Третье. Обеспечить России расширенный доступ к финансовым рынкам Азии. — Хорошо бы. Правильный лозунг. Вот только как это стыкуется с вожделением к иностранным инвестициям? Если есть много иностранных инвестиций в реальные проекты, то для чего расширять доступ к финансовым инвестициям? Или, может, речь идет об иностранных инвесторах, чтобы им не просто лакомые куски подбрасывать, а еще и проблему финансирования их же инвестиций за них решить?

Можно было бы продолжать, но долго это и утомительно однообразно: модернизировать инфраструктуру, побыстрее вычерпать все природные ресурсы, пока еще есть на них спрос, а потом развивать «кластеры» по переработке, государственно-частное партнерство приветствовать и практиковать, человеческий капитал увеличивать, структурную перестройку форсировать… Если бы лозунги могли приносить ренту (финансово-экономическую, а не только политическую и карьерную), то вышеприведенный перечень занял бы одно из почетных мест в рейтинге наиболее рентабельных изобретений.

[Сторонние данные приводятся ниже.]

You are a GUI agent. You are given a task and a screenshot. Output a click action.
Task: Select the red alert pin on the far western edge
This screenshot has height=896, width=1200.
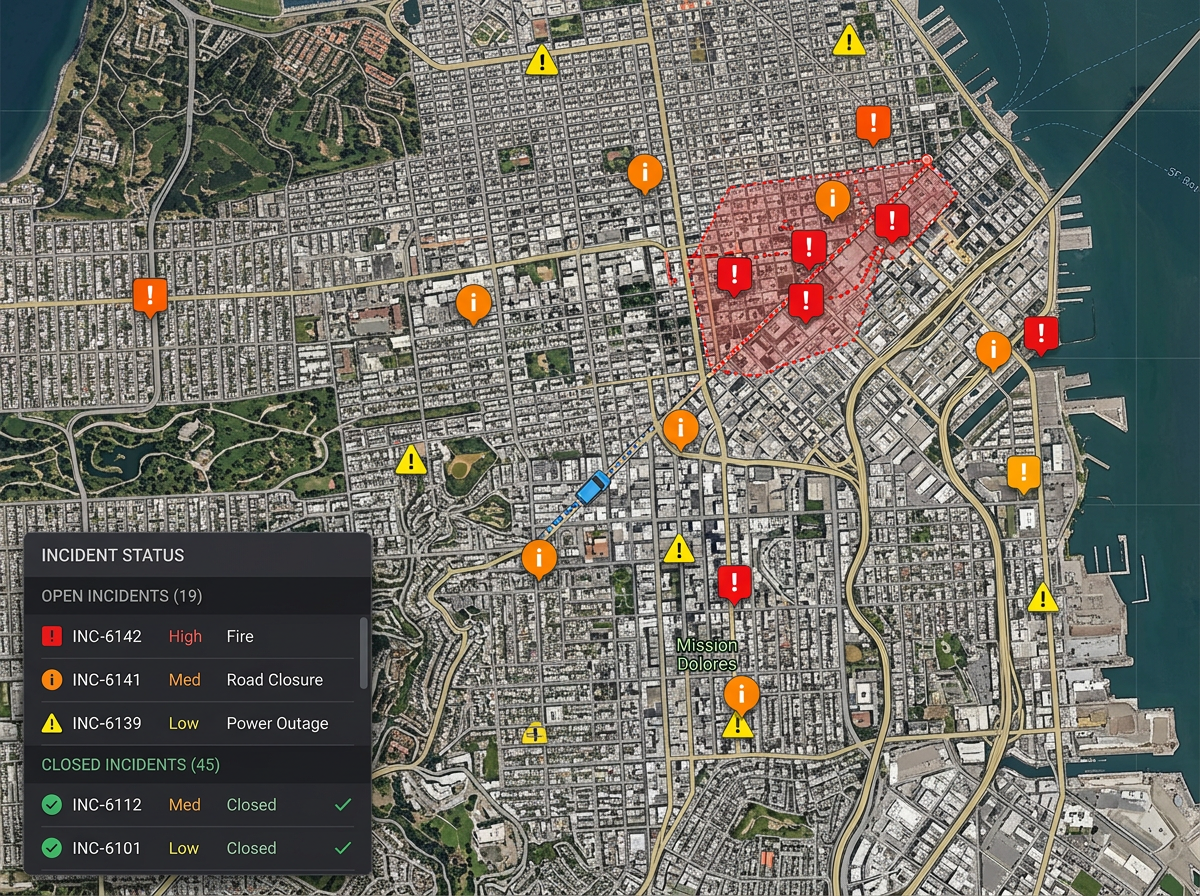click(150, 295)
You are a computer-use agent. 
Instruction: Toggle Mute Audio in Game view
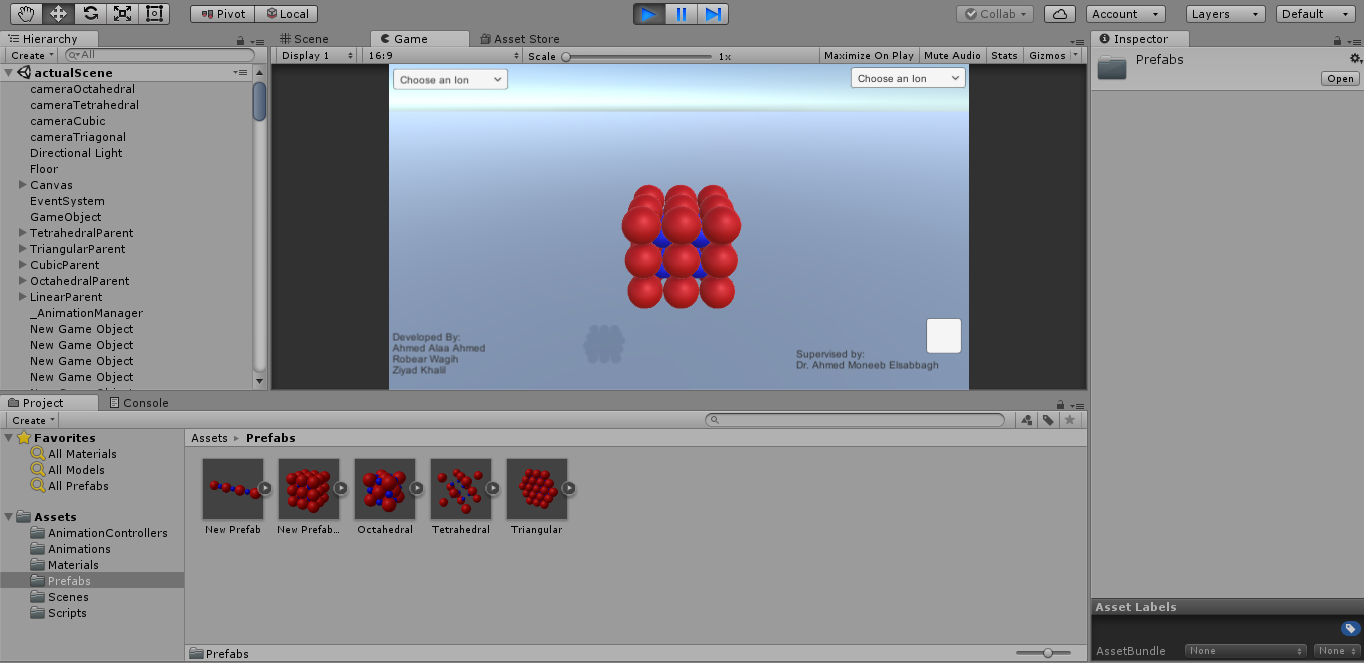tap(952, 56)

Плохая новость заключается в том, что эти рецепты сродни тем, которыми либералы-глобалисты убаюкивали общество в 1990-е: вот подстроим свою экономику под Европу по американским лекалам, то есть избавимся от собственной экономики и будем наслаждаться благами цивилизации, без забот ожидая, когда нас за послушное выполнение роли экономического сателлита облагодетельствуют «новой экономикой» в надежде, что она, может статься, и постиндустриальной окажется. Правда, оказалась она не «пост-», а «без-» индустриальной.

А теперь уже не либералы-глобалисты, а вполне себе респектабельные государственники-националисты объясняют, что экономика-сателлит — это очень даже хорошо, потому что Китай не Запад, а Восток, что, конечно же, совсем другое дело.

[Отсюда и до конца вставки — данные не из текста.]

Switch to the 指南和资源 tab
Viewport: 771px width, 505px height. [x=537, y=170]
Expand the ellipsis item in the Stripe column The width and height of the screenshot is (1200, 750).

Дело-то то же самое. Но это, разумеется, не означает, что следует вместо компромиссов искать конфронтации и упорствовать в заведомо проигрышной конкуренции. Мыслить и действовать нужно рационально: в глобальном проекте искать и твердо отстаивать свои национальные интересы, создавая максимум экономической свободы на национальном и региональном уровнях для быстрого наращивания экономического потенциала и доходов. Не «низко висящие фрукты», не волшебные рецепты и не изумляющие Россию и мир рапортоемкие мегапроекты нужно искать всевозможным институтам развития, но способы мотивации и механизмы гарантий массированного инвестирования в создание реальных продуктов и услуг.